- **Task objective**:
Write out, with no changes, every line starting at the one that contains "Instruction: Open the" and ending at the last line of the data below. Leave pictures out.

- **Supplied material**:
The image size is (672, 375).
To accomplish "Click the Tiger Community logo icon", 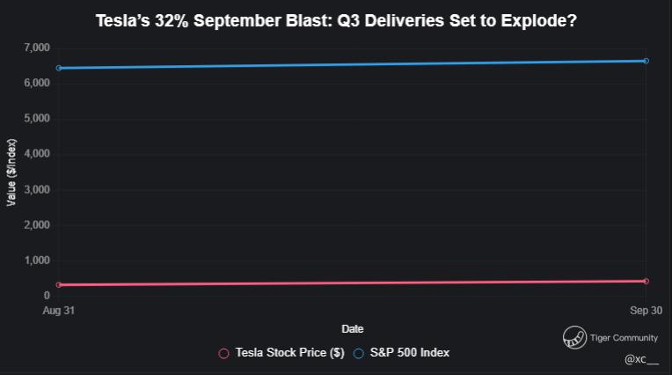I will [574, 337].
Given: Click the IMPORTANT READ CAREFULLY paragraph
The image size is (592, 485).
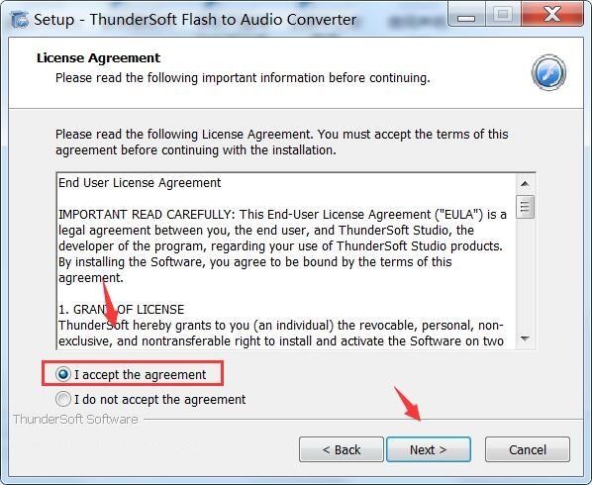Looking at the screenshot, I should click(283, 246).
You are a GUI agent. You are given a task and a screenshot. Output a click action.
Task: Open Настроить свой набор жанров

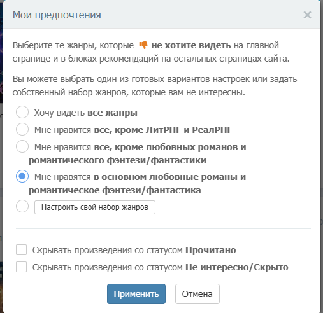(x=95, y=207)
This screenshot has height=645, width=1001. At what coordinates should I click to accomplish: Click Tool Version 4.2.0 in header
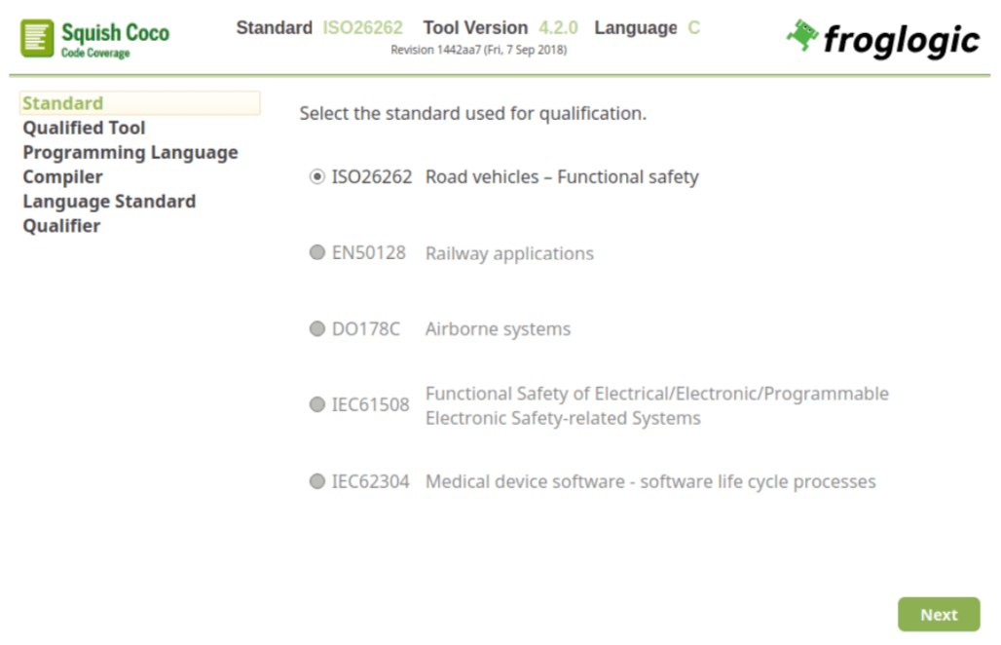click(560, 28)
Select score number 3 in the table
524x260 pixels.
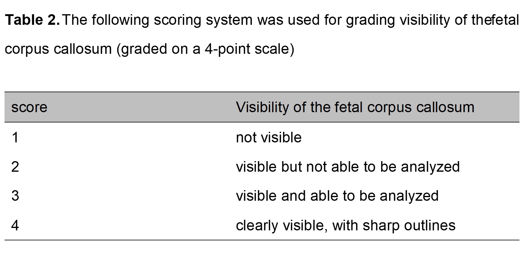[15, 196]
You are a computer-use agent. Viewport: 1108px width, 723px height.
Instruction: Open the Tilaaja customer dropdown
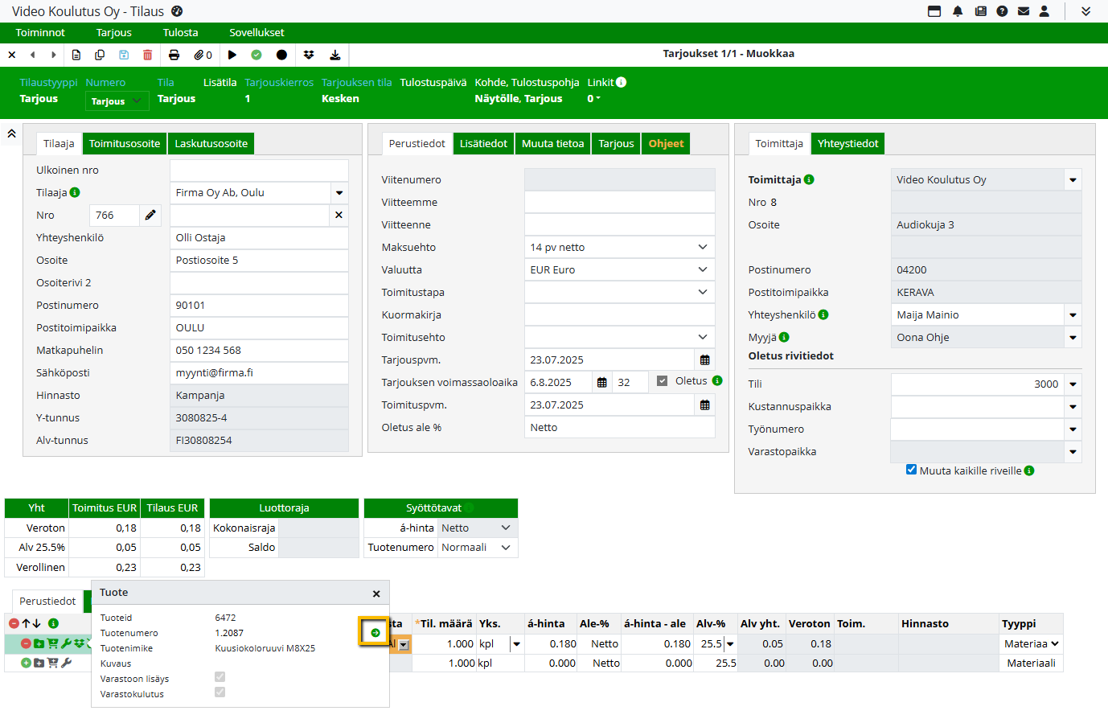(x=339, y=193)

- **Result of this task**:
Instruction: Open the Tilaaja customer dropdown
(x=339, y=193)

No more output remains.